This study is based on a discrete population development equation and a stacked model of two machine learning algorithms, Multilayer Perceptron (MLP) and Random Forest (RF).The population data of the Sixth Population Census and the Seventh National Population Census were reconstructed to obtain the population data of Hebei Province by gender and age from 2010 to 2020, and the model training and prediction of the deaths, retained populations, migrant populations and births of Hebei Province by sex and age were carried out. This study addresses the following technical challenges:

1) Data reconstruction: To ensure the data met the operational requirements of the discrete population development equation, the census data were reconstructed by gender and age using annual population sampling data and other statistical sources. This approach significantly expanded the training dataset’s capacity and addressed the issue of insufficient data size.

2) Model Integration: The integration process involved addressing the coupling effects on parameter design within the two models. A reptile meta-learner was employed to facilitate this integration.
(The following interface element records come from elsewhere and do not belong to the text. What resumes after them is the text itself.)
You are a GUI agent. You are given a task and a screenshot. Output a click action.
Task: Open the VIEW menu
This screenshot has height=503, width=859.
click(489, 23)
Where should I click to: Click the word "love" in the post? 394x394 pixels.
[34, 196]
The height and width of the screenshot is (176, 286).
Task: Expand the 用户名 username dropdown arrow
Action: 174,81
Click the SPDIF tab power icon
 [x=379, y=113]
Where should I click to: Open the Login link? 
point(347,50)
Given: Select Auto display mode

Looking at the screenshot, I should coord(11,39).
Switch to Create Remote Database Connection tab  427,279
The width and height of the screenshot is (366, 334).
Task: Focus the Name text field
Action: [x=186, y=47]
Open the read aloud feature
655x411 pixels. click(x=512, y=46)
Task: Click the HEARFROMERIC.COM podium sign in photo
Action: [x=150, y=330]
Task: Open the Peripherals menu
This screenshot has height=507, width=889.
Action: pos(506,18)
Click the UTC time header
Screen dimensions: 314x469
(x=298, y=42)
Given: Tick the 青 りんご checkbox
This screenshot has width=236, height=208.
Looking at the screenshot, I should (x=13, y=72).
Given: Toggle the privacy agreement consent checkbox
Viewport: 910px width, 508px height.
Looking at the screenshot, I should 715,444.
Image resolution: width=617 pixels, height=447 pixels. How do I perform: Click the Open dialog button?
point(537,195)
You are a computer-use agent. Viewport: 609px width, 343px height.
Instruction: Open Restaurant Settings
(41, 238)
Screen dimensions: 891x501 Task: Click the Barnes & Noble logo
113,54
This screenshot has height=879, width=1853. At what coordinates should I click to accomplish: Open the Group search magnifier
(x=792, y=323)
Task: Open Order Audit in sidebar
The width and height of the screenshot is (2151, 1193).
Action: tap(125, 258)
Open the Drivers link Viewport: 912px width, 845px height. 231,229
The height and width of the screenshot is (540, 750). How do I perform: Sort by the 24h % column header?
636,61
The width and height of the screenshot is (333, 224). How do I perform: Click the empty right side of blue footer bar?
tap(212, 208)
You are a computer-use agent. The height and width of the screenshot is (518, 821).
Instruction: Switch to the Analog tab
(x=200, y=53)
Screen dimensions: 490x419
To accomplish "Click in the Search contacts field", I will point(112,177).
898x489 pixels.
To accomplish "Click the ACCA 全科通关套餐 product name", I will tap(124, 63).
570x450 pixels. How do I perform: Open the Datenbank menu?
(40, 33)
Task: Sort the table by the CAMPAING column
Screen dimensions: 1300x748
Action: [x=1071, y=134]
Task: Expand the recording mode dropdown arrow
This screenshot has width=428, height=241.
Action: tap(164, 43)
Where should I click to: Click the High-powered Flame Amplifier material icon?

Through extensive debugging sessions, the design of key parameters for both models was finalized, allowing the complementary strengths of the two algorithms to enhance the overall performance of the integrated model.

By analyzing and comparing the forecasting models, the following key conclusions can be drawn:

1) Using the discrete population development equation as the basic prediction model, the MLP-RF stacked model was employed to identify and predict parameters such as the natural retention rate and birth rate, which would otherwise need to be manually preset. This approach not only considers the internal statistical mechanisms of population change but also avoids prediction errors caused by preset parameters to some extent.

2) According to the prediction results, the MLP-RF stacked model achieved high accuracy in predicting retention population, migration population and birth population. The model showed good fitting results for population counts across different genders and age groups. However, the census data used for model training still has some problems, such as single source and poor real-time performance, which makes it impossible to give full play to the ability of machine learning model for large-scale data processing. Future research could address this by incorporating larger datasets with more diverse sample types and more real-time mobile communication data, providing strong support for migration population predictions.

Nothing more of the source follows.